Problem to work on:
Find every line in the data below that contains the string "perform" with matching case, and copy each of those lines.

Material to process:
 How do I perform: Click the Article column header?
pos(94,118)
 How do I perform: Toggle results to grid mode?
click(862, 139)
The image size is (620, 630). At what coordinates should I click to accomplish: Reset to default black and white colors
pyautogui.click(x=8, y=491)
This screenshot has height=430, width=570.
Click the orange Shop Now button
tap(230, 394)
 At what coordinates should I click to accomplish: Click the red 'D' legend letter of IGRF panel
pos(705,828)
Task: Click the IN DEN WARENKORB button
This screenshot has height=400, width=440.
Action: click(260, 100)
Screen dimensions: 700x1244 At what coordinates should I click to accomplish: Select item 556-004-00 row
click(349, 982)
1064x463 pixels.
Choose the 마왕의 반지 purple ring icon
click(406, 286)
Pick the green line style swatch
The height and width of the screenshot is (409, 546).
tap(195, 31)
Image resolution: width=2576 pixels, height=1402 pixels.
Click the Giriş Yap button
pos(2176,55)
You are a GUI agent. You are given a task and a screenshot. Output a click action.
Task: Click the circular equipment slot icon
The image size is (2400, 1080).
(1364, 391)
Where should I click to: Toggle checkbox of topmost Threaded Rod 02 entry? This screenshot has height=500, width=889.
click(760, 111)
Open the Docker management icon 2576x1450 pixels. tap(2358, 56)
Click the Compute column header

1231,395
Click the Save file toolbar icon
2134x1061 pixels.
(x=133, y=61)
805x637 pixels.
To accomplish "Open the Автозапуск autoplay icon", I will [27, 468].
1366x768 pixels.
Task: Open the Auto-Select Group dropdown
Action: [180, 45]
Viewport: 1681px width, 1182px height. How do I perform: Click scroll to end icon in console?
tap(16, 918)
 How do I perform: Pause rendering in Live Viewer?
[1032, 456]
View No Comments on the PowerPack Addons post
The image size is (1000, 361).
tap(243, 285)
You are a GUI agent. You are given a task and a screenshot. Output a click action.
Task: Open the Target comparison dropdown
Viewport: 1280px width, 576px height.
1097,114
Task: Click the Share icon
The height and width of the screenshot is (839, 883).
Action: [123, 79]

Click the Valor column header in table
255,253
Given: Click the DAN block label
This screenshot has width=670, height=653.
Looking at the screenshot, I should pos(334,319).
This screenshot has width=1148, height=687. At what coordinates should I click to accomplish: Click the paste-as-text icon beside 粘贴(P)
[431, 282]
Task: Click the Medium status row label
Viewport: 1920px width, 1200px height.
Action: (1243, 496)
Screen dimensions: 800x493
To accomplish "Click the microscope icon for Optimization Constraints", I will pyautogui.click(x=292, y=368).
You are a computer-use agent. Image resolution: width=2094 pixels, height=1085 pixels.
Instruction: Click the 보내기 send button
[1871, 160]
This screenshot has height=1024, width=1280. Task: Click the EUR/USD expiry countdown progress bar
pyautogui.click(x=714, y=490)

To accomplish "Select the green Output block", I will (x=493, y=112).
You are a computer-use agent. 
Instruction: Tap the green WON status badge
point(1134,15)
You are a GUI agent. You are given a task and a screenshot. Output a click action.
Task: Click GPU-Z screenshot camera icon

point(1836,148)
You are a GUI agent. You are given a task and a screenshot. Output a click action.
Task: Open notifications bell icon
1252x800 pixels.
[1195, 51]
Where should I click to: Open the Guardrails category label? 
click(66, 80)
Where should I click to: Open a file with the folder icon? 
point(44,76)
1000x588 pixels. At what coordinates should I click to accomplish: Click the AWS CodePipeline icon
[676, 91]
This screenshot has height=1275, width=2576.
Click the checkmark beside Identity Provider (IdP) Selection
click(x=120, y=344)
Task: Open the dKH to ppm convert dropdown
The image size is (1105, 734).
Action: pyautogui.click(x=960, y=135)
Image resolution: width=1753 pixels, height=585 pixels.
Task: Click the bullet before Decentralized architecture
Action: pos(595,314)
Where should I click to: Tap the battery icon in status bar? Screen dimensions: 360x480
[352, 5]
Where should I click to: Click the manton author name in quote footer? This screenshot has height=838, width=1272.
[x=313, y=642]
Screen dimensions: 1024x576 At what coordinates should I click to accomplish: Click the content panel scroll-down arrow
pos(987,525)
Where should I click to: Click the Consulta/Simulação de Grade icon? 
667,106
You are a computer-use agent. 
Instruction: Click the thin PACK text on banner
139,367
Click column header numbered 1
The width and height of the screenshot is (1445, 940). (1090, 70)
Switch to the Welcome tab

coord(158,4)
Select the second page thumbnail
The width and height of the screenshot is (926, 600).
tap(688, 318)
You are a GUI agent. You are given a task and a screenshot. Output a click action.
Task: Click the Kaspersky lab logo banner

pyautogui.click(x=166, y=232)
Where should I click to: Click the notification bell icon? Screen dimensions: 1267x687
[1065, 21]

Output:
 How do I perform: Click the Article column header?
 How do I perform: Toggle results to grid mode?
Viewport: 1681px width, 1182px height. How do I perform: Click scroll to end icon in console?
 How do I perform: Pause rendering in Live Viewer?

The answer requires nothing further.